Re: [PATCH] bcachefs: Refactor bkey_i to use a flexible array

From: Kees Cook
Date: Mon Oct 16 2023 - 17:18:26 EST


On Mon, Oct 16, 2023 at 08:41:58AM -0400, Brian Foster wrote:
> On Fri, Oct 13, 2023 at 04:44:21PM -0700, Kees Cook wrote:
> > On Fri, Oct 13, 2023 at 07:26:11AM -0400, Brian Foster wrote:
> > > On Tue, Oct 10, 2023 at 04:56:12PM -0700, Kees Cook wrote:
> > > > The memcpy() in bch2_bkey_append_ptr() is operating on an embedded
> > > > fake flexible array. Instead, make it explicit, and convert the memcpy
> > > > to target the flexible array instead.
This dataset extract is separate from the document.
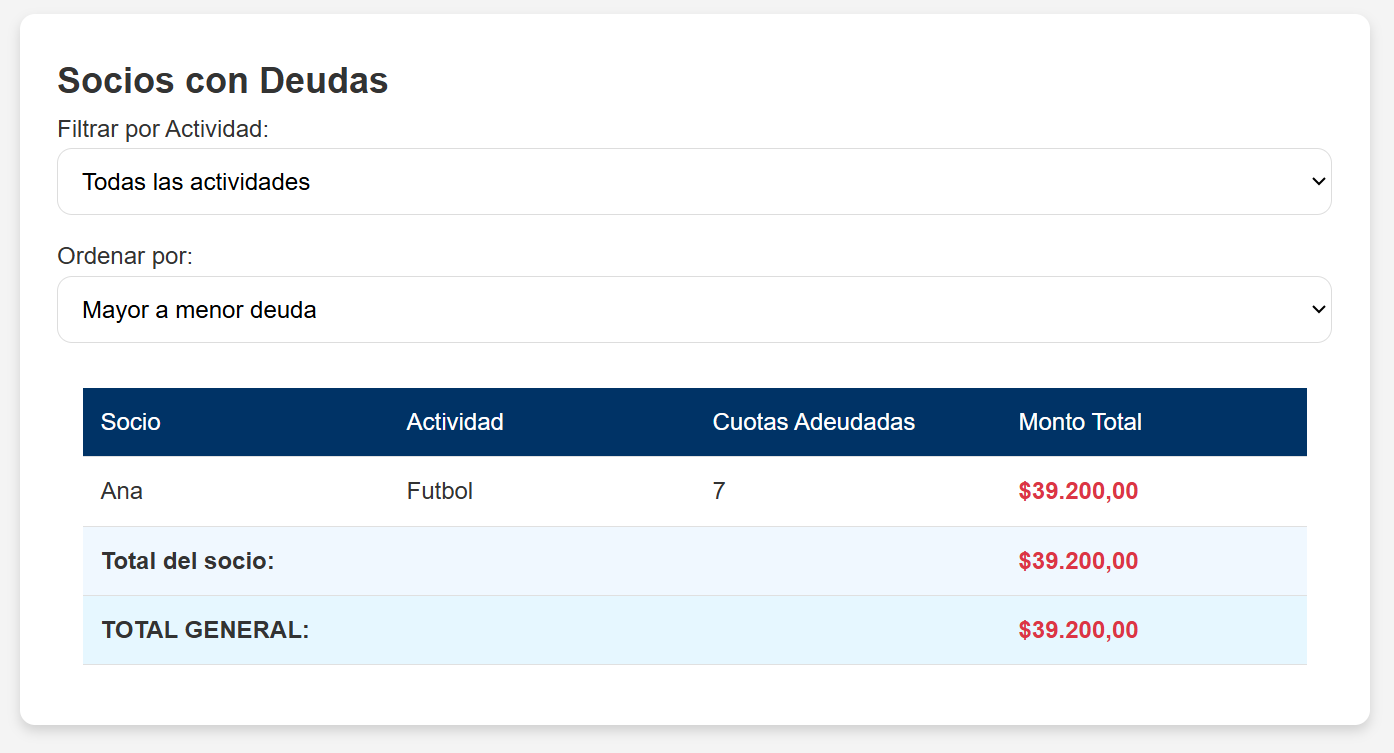
Task: Click the 'Cuotas Adeudadas' column header
Action: [x=813, y=422]
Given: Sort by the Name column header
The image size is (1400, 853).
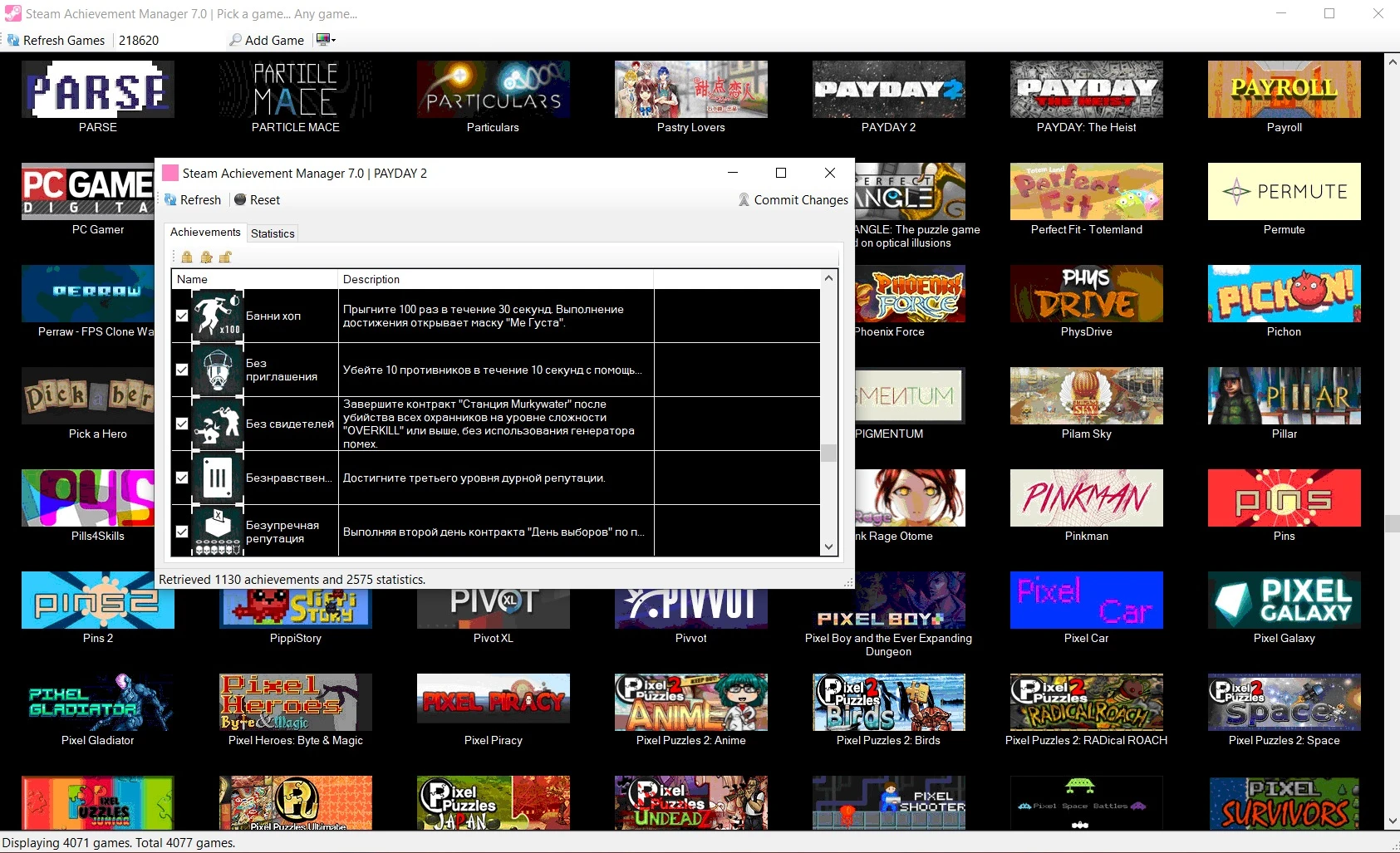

Fixes the W=1 warning seen for
> > > > -Wstringop-overflow:
> > > >
> > > > In file included from include/linux/string.h:254,
> > > > from include/linux/bitmap.h:11,
> > > > from include/linux/cpumask.h:12,
> > > > from include/linux/smp.h:13,
> > > > from include/linux/lockdep.h:14,
> > > > from include/linux/radix-tree.h:14,
> > > > from include/linux/backing-dev-defs.h:6,
> > > > from fs/bcachefs/bcachefs.h:182:
> > > > fs/bcachefs/extents.c: In function 'bch2_bkey_append_ptr':
> > > > include/linux/fortify-string.h:57:33: warning: writing 8 bytes into a region of size 0 [-Wstringop-overflow=]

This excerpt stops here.